The in vivo restrictive properties of the blood brain barrier (BBB) largely arise from astrocyte and pericyte synergistic cell signaling interactions that underlie the brain microvessel endothelial cells (BMEC). In vivo relevant direct contact between astrocytes, pericytes, and BMECS, to our knowledge, has not been established in conventional Transwell® based in vitro screening models of the BBB. We hypothesize that a design of experiments (DOE) optimized direct contact layered triculture model will offer more in vivo relevance for screening in comparison to indirect models. Plating conditions including the seeding density of all three cell types, matrix protein, and culture time were assessed utilizing a DOE approach. A second set of DOE methods assessed the influence of medium additives on barrier properties. The optimized model was further assessed for p-glycoprotein function using a substrate and inhibitor along with a set of BBB paracellular and transcellular markers at varying permeation rates.
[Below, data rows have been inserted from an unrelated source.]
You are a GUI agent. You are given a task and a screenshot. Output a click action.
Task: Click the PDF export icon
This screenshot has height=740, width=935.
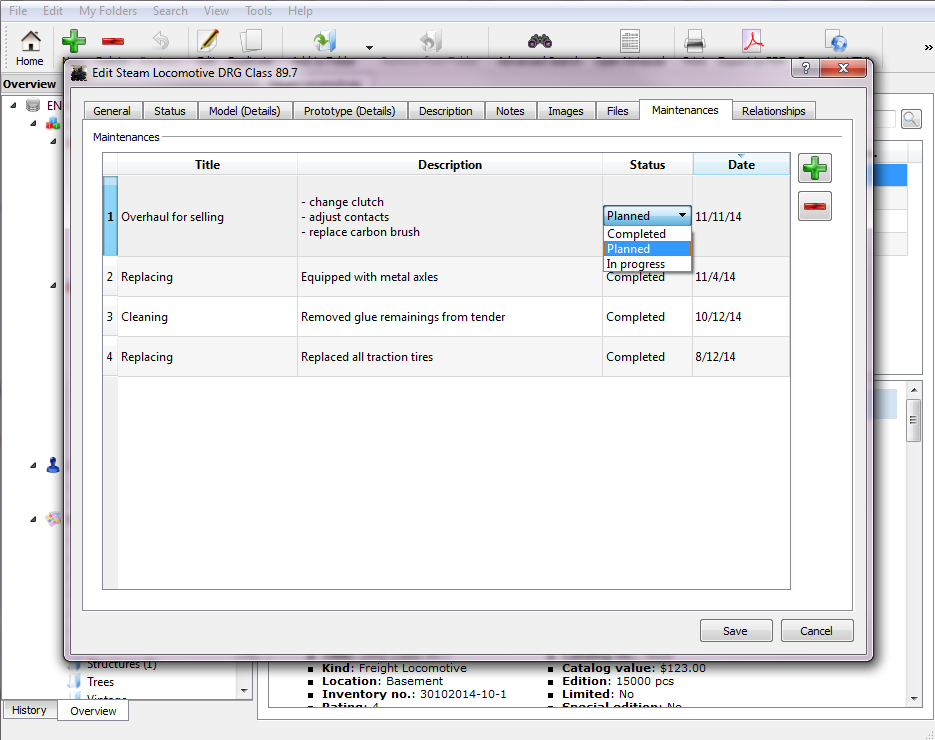753,41
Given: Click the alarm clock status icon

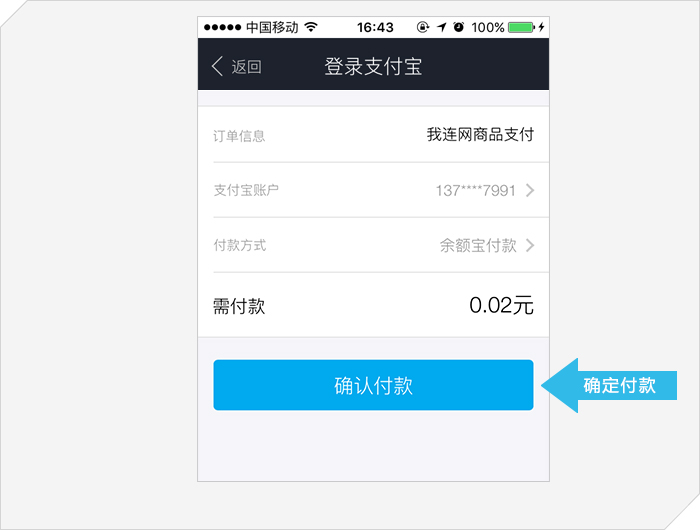Looking at the screenshot, I should (x=458, y=27).
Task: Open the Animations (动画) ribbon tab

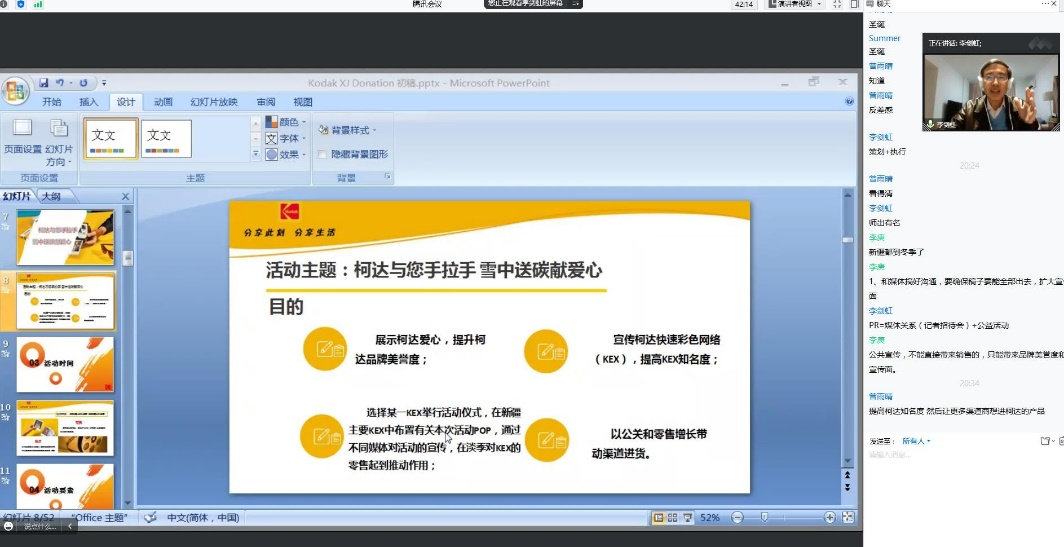Action: [x=163, y=102]
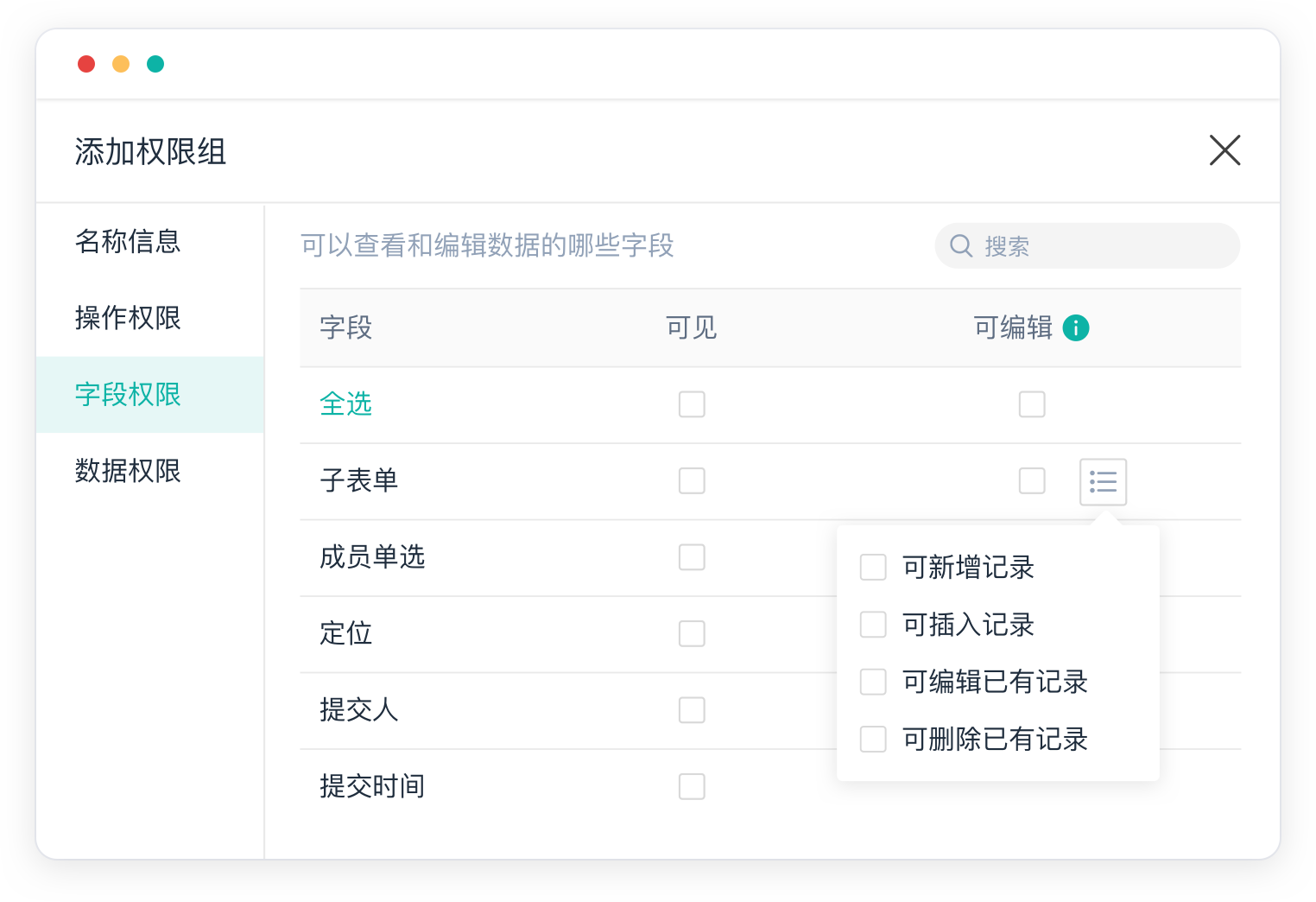The width and height of the screenshot is (1316, 902).
Task: Toggle 全选 checkbox in 可见 column
Action: 692,404
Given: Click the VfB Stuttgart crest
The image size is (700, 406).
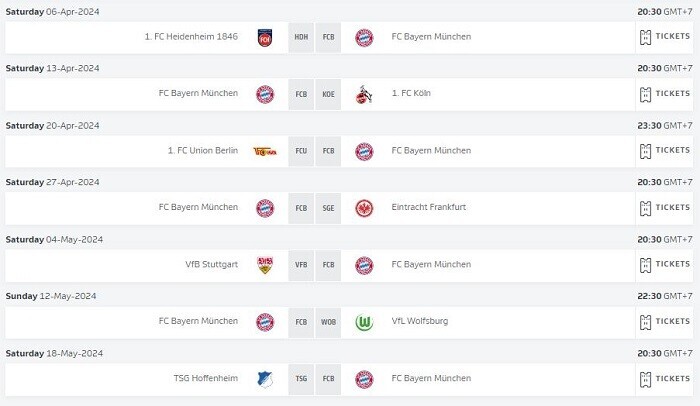Looking at the screenshot, I should click(x=265, y=265).
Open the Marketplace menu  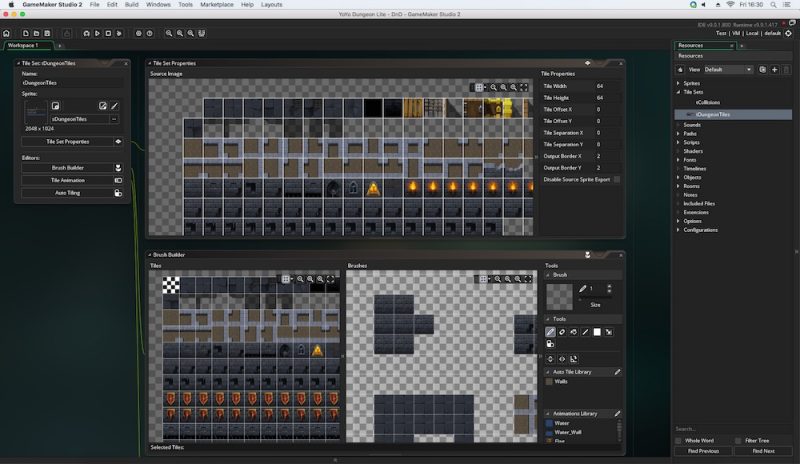click(216, 4)
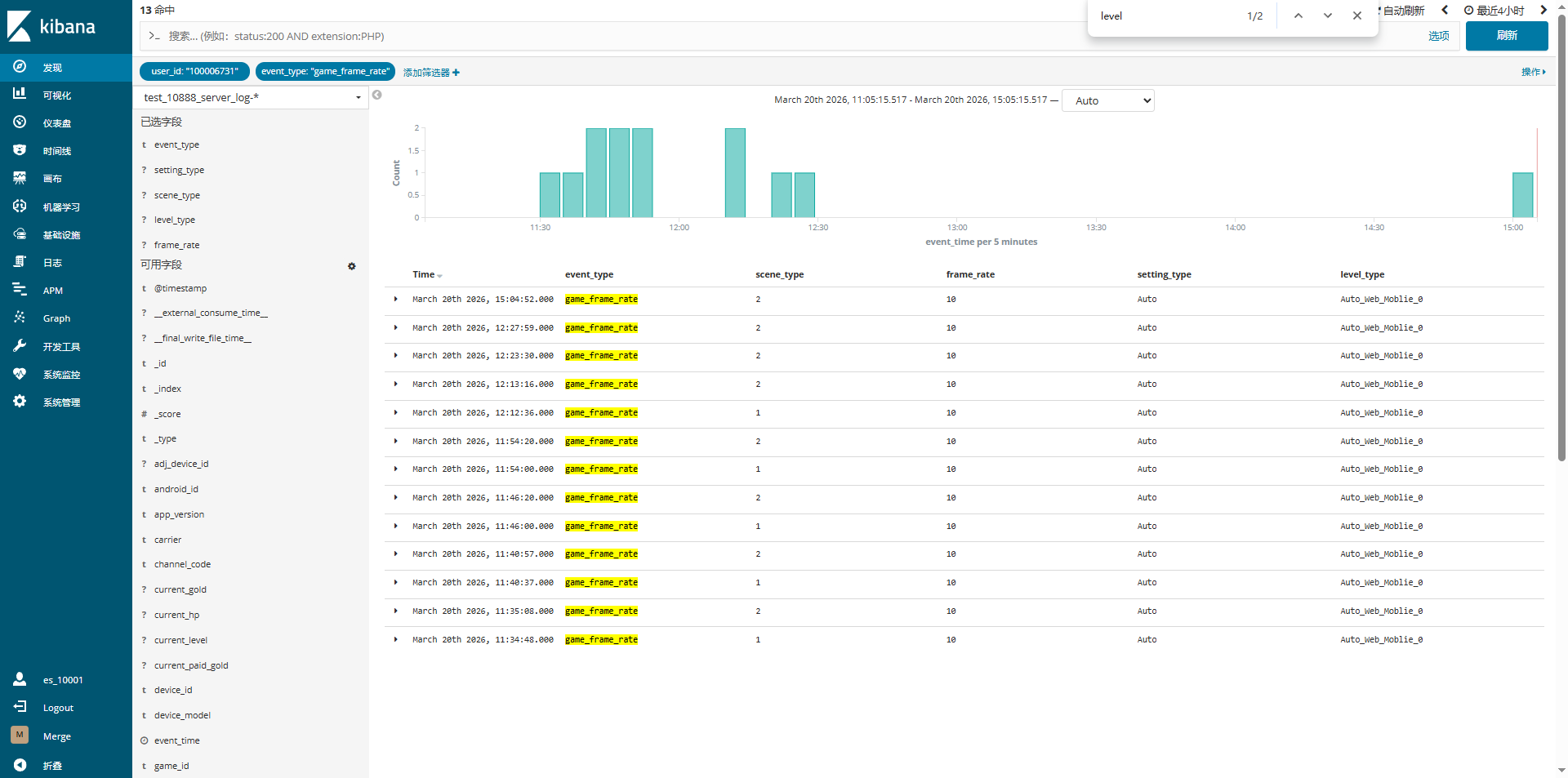Click the available fields settings gear
1568x778 pixels.
352,266
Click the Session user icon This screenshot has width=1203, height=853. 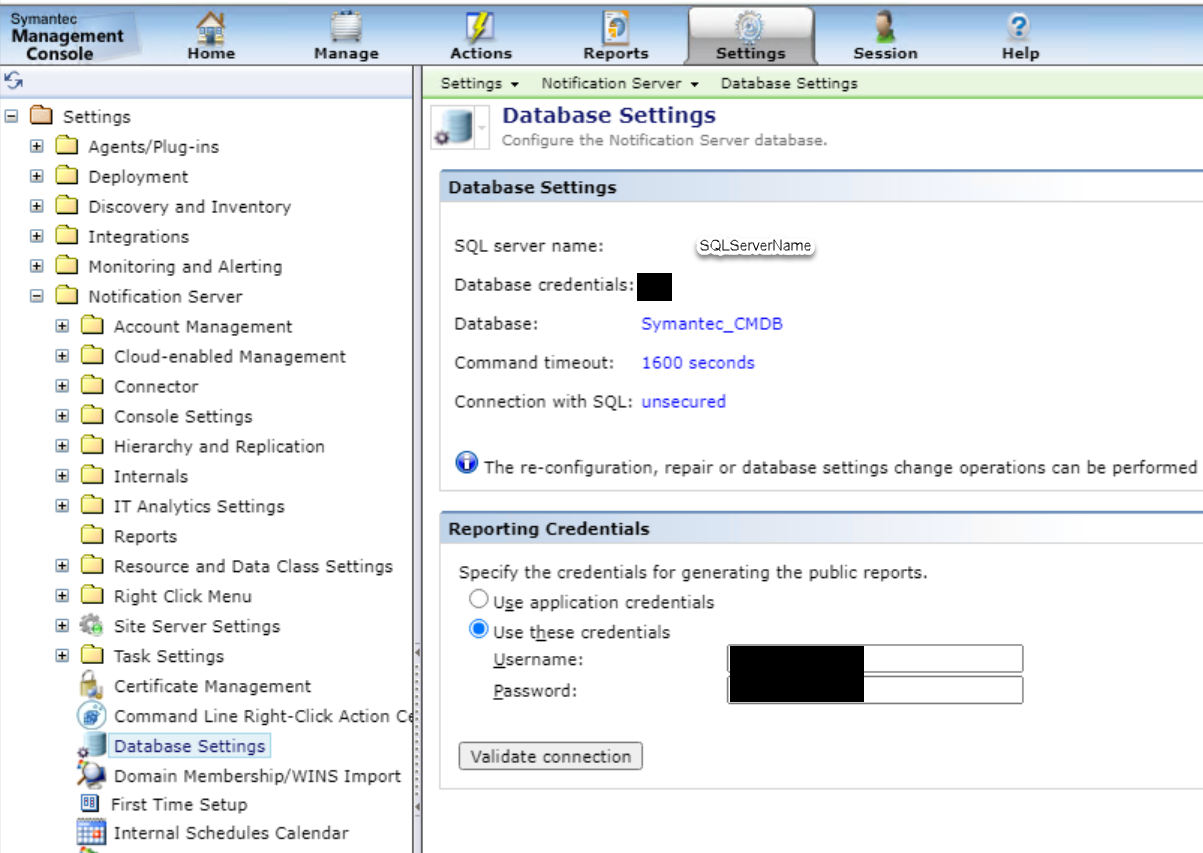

The optimization revealed that length of culture post endothelial cell plating correlated highest with paracellular tightness. In addition, seeding density of the endothelial cell layer influenced paracellular tightness at earlier times of culture, and its impact decreased as culture is extended. At optimal conditions, the model revealed P-gp function along with the ability to differentiate between BBB positive and negative permeants. We have demonstrated that the implementation of DOE based optimization for biologically based systems is an expedited method to establish multi-component in vitro cell models. The direct contact BBB triculture model reveals that the physiologically relevant layering of the three cell types is a practical method of culture to establish a screening model compared to indirect plating methods that incorporate physical barriers between cell types. Additionally, the ability of the model to differentiate between BBB positive and negative permeants suggests that this model may be an enhanced screening tool for potential neuroactive compounds.